MAN'S carelessness with regard to flora and fauna has reached an alarming level. People are not as much bothered about preserving the green wealth gifted by nature as they ought to have been despite the campaign going on for creating such awareness. As a result, even the trees particularly useful to people are fast disappearing. The most appalling case is that of shisham and keekar, which belong to a group of multi-purpose trees. Shisham has been a favourite for its timber, but it may not be available in the near future if the tree continues to get the treatment it has been given so far. Already, both shisham and keekar can hardly be seen in many areas in North India, as reported in The Tribune last Saturday. This is going to be their fate in the entire Indian subcontinent if no remedial steps are taken soon.

It is not only the disease which is having its toll. There are other reasons also like water-logging caused by the changes in the land use pattern. When people interfere with the natural drainage system they must ensure that the trees like shisham, which cannot survive in excessive water supply, do not die. The scientists associated with the agricultural universities and the extension officials must guide the public properly so that the trees which have their special significance do not become a thing of the past.

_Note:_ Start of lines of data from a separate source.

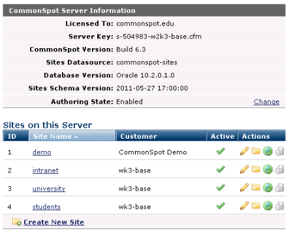The height and width of the screenshot is (235, 289).
Task: Click the globe icon for university site
Action: click(x=267, y=187)
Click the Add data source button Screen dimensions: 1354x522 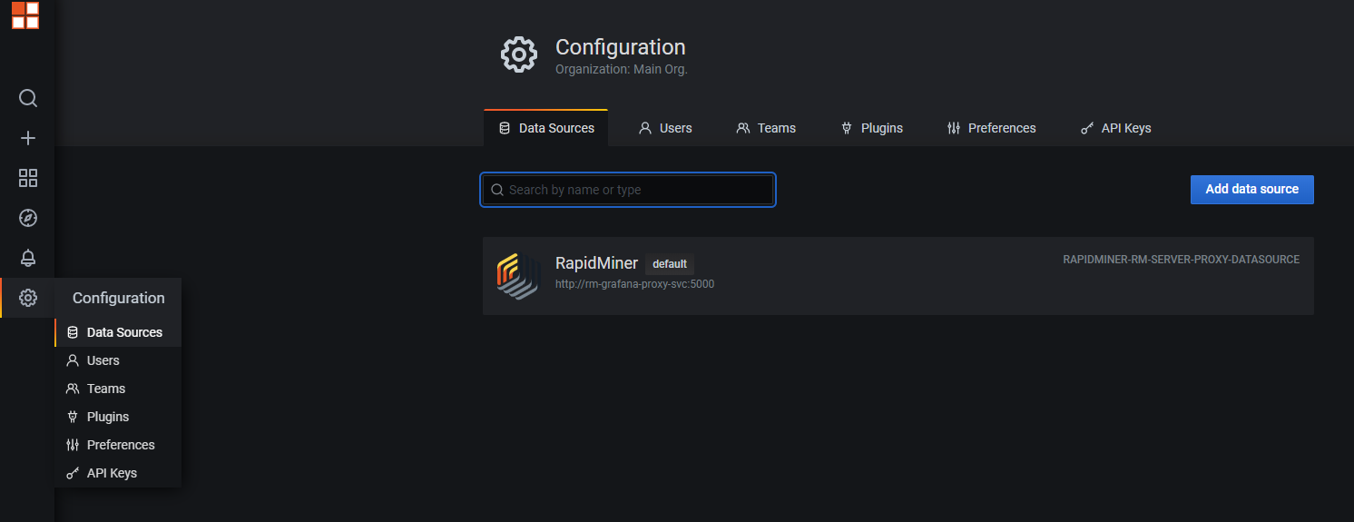(1251, 190)
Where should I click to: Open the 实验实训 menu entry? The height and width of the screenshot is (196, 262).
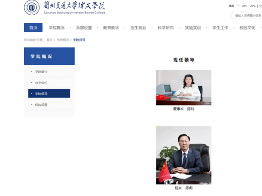(193, 28)
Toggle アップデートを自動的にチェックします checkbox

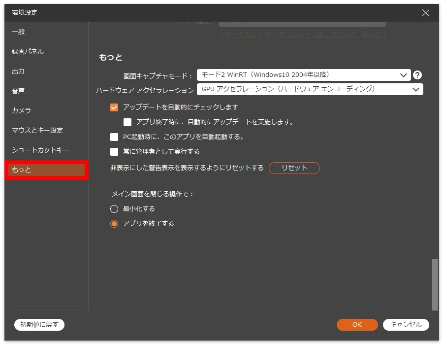point(114,107)
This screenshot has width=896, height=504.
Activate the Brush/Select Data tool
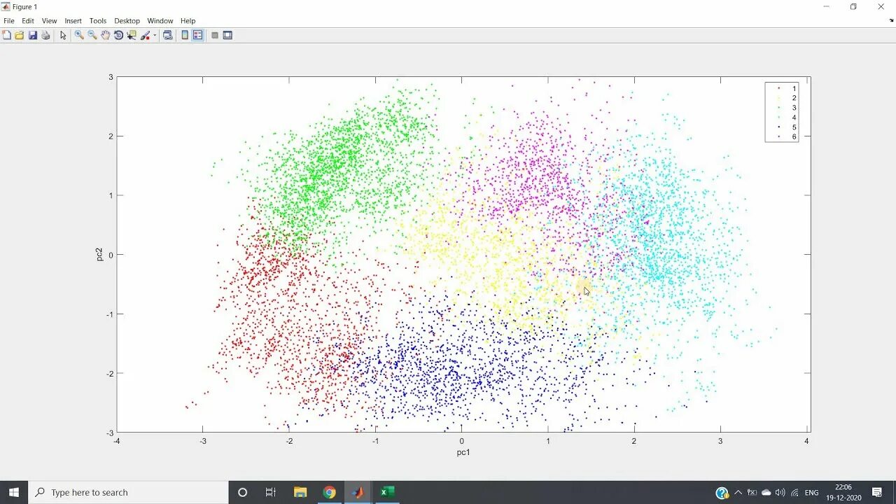pyautogui.click(x=146, y=35)
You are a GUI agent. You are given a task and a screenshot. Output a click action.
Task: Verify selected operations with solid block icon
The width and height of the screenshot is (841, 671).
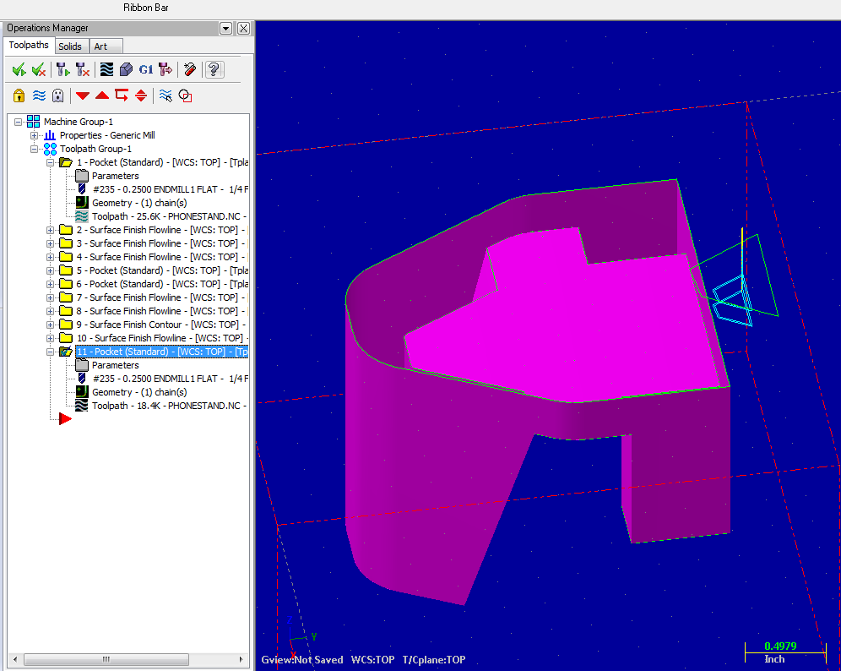click(x=126, y=69)
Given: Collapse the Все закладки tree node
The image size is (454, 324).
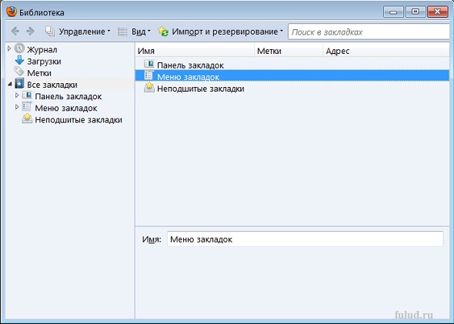Looking at the screenshot, I should tap(9, 84).
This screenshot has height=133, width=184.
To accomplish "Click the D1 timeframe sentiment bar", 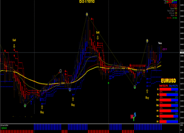I will (x=169, y=122).
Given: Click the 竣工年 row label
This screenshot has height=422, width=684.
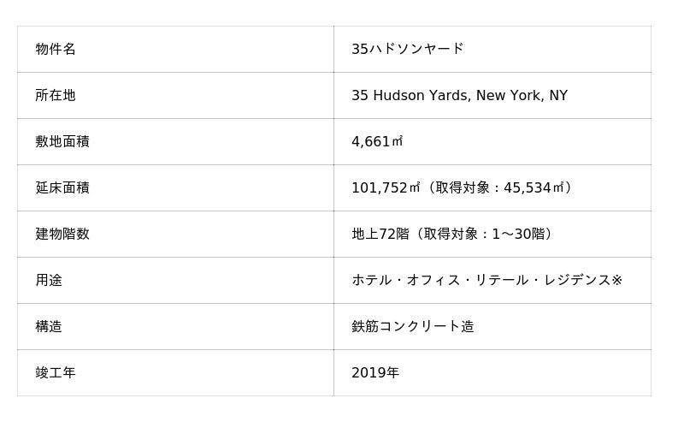Looking at the screenshot, I should 56,372.
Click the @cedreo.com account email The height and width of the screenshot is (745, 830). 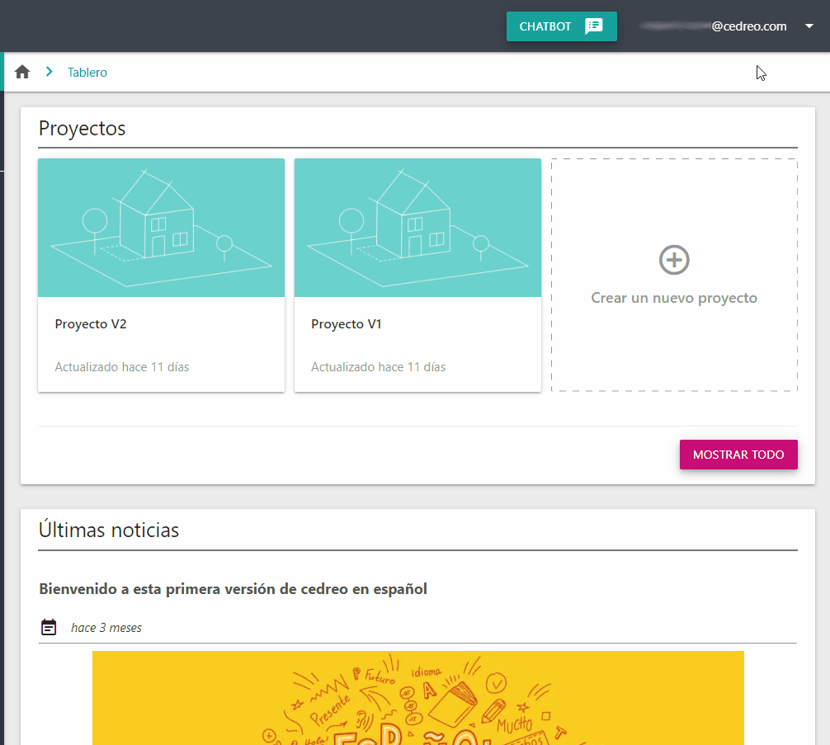(713, 26)
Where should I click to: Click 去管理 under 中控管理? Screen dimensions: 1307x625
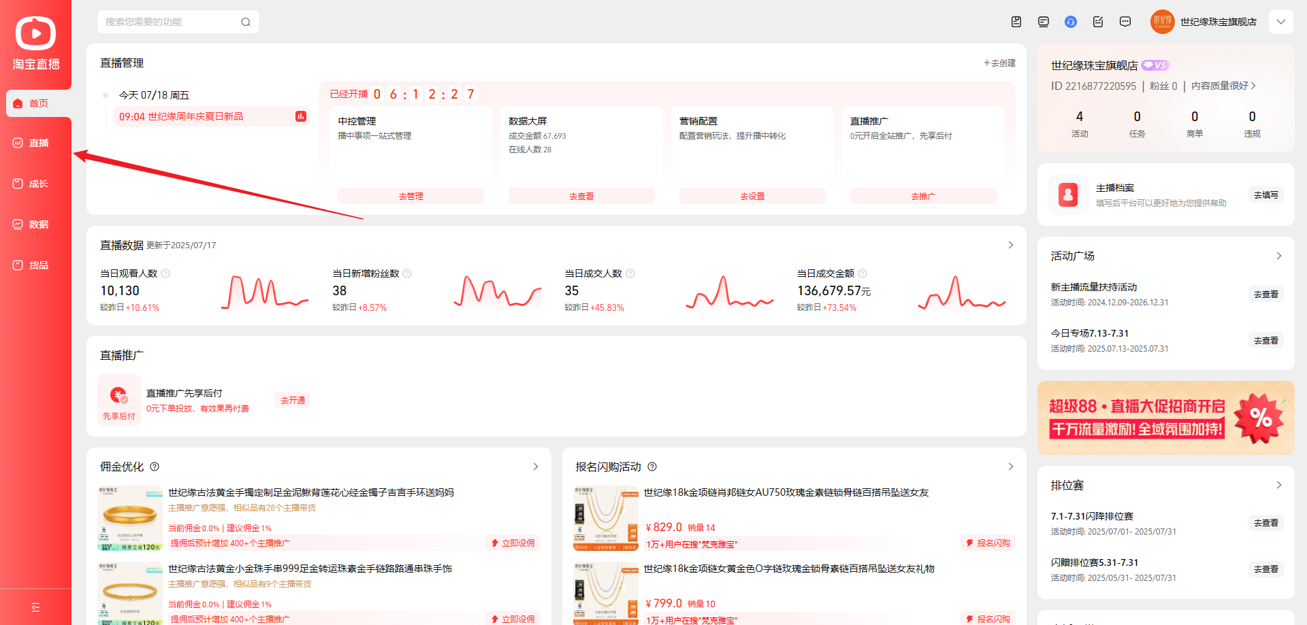tap(410, 196)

Certain traditional trees like imli, jamun and banyan may also meet the fate of shisham and keekar. They have nearly disappeared from Punjab's Majha region, and this may be the situation elsewhere too in the near future. The trees that are about to join the list of extinct species would not only play a major role in environment protection but also have medicinal value. Those involved in the tree plantation campaign should see to it that people prefer to grow such trees as are Indian in character and useful from various angles. Symbolic grow-more-tree campaigns are not enough.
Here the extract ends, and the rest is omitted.